Both above mentioned points can be observed in many of de Waal’s experiments and observations. The second point becomes very clear in this fairness study. Consider the following remark by de Waal:

“Note that the first piece of cucumber is perfectly fine. The first piece she eats. Then she sees the other one getting grape, and you will see what happens…”

The Gift (by Marcel Mauss)In other words, the frustration and anger for not receiving grapes is aroused by comparison with the other monkey. Potential conflict does not arise from inequality as such, but from the tendency to imitate someone else and therefore desire what he receives, desires or possesses. The monkey is perfectly willing to eat cucumber instead of the better tasting grapes as long as her neighbor is in the same position. But would you still be happy with a little Toyota if everyone else in the neighborhood is driving a big Mercedes? We have to keep up with the Joneses, don’t we? Indeed, beyond basic needs, our and the monkey’s desires are structured by imitating others and comparing ourselves to them.

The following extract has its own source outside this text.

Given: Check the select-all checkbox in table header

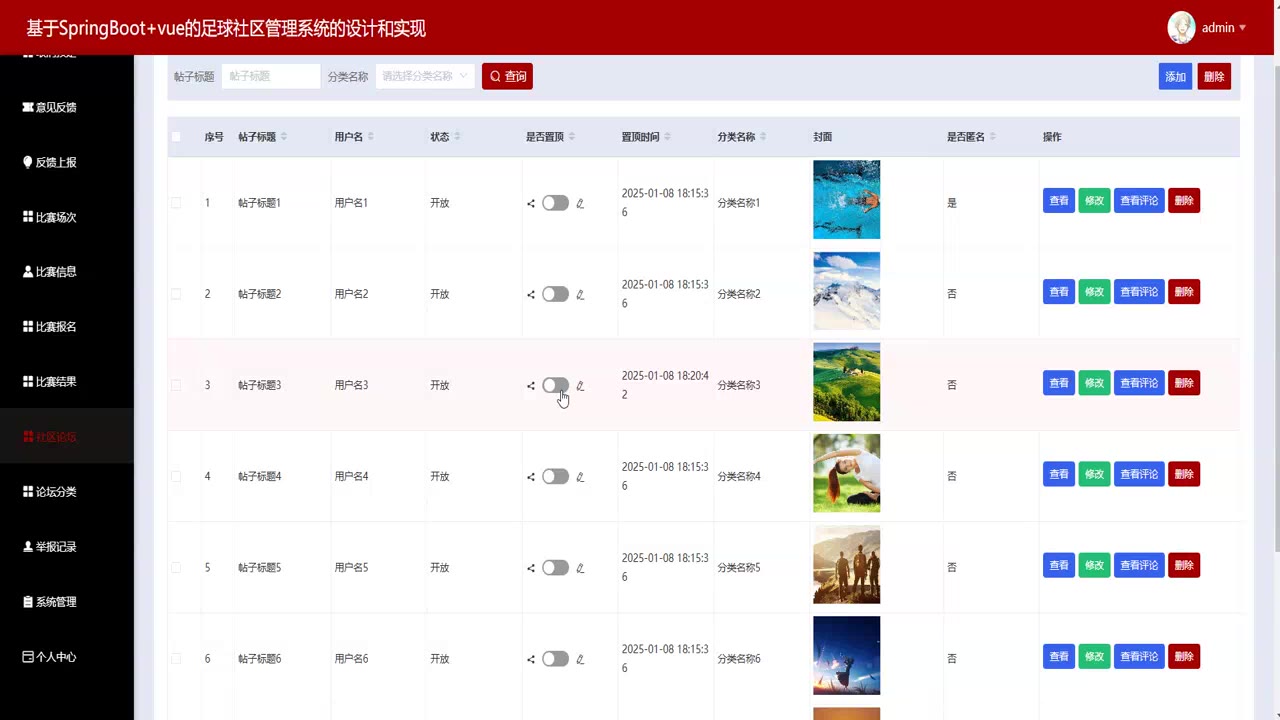Looking at the screenshot, I should click(x=176, y=137).
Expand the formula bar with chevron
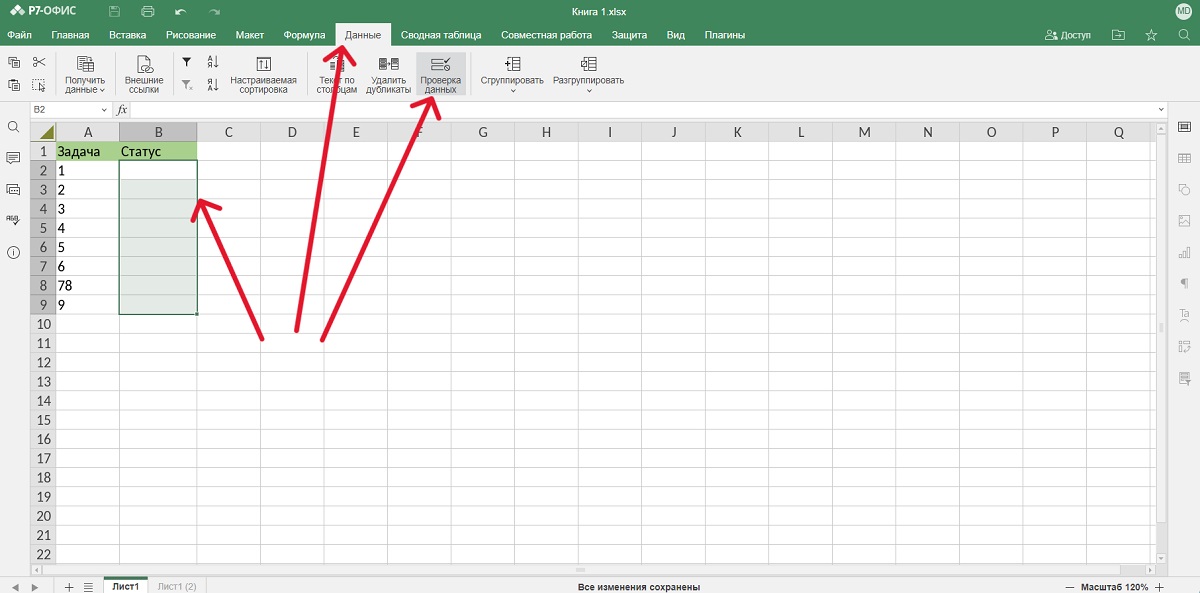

Primitive societies are well aware of the potential destructive outcomes of sharing gifts. That’s why gift exchange is highly regulated in archaic contexts. Besides establishing an acceptable hierarchy (which implies differences and inequalities), the rules of gift exchange also aim to undermine feelings of frustration and envy. To keep the peace! Essai sur le don  (The Gift), the groundbreaking study by Marcel Mauss (1872-1950) [PDF], to this day is very revealing in this regard (e.g. p.11: “To refuse to give, or to fail to invite, is – like refusing to accept – the equivalent of a declaration of war; it is a refusal of friendship and intercourse.”).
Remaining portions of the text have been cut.